Factors that increase hunger levels

 

It's incumbent upon every citizen of the world — not just political leaders — to help eliminate malnutrition and hunger, insists Fan. “We can all push the political system to effect change. But in order to do so we need knowledge and data so that we can track and monitor our progress and hold our politicians to account. That's vital.”

For example, this month, the IFPRI published its annual Global Hunger Index which highlights successes and failures in world hunger reduction. Unfortunately, notes Fan, the Index shows that hunger levels are rising for the first time in several years; so despite the enormous progress that has been made in the last few decades, momentum can be lost without food systems that are both resilient and sustainable.
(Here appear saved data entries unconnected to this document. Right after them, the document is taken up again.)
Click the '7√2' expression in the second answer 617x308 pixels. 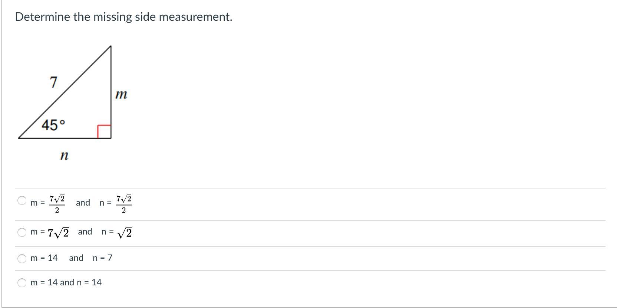(59, 233)
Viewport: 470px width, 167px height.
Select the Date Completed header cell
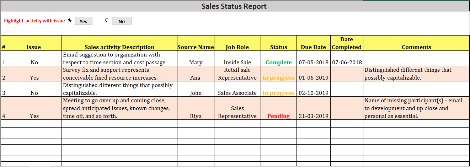tap(346, 43)
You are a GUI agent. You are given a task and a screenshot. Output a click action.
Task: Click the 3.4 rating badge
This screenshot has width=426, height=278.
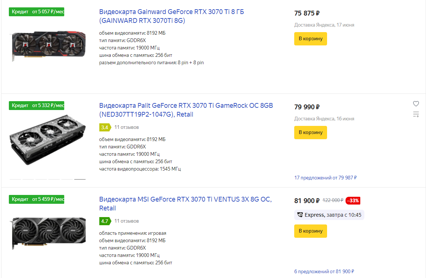point(104,127)
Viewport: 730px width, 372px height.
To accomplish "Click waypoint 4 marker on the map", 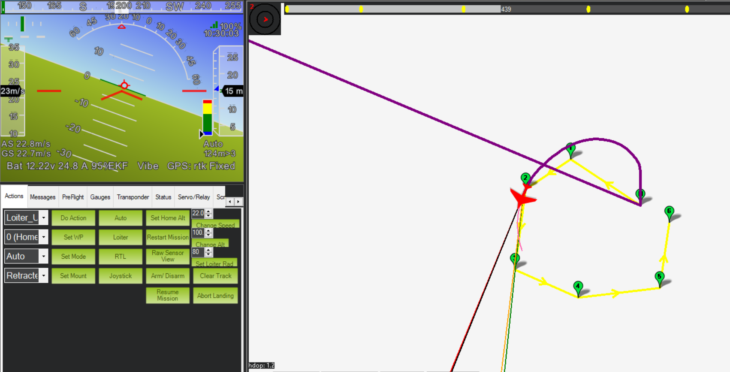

Some countries in conflict zones are of particular concern to him, such as South Sudan, Somalia, northern Nigeria and Yemen. “There is an increased correlation between conflict and hunger,” says Fan. “Political turmoil, the refugee crisis, climate change — all these factors can come together to create the perfect storm that increases hunger levels.”

 

Knowledge is a vital resource

 

Yet he is cautiously optimistic, too, because many countries on the Index are making good progress, including Vietnam, Senegal, Ethiopia and Bangladesh. “Bangladesh in particular has done a wonderful job in improving its food system resilience by, for example, building irrigation and drainage systems and establishment of social safety net, so that there is a way to deal with weather shocks when they occur.”

The message about the benefits of a sustainable food system is slowly getting through. Yet more needs to be done. “In some countries, there's a trade-off between sustainability and hunger reduction,” says Fan. “Of course we have to recognise that smallholders in developing countries need to produce food to feed their families; but if they aren't equipped with the right knowledge and innovations and if policies are not right, they will continue to degrade the soil with inorganic material and use more water than necessary, and they could become part of the problem.”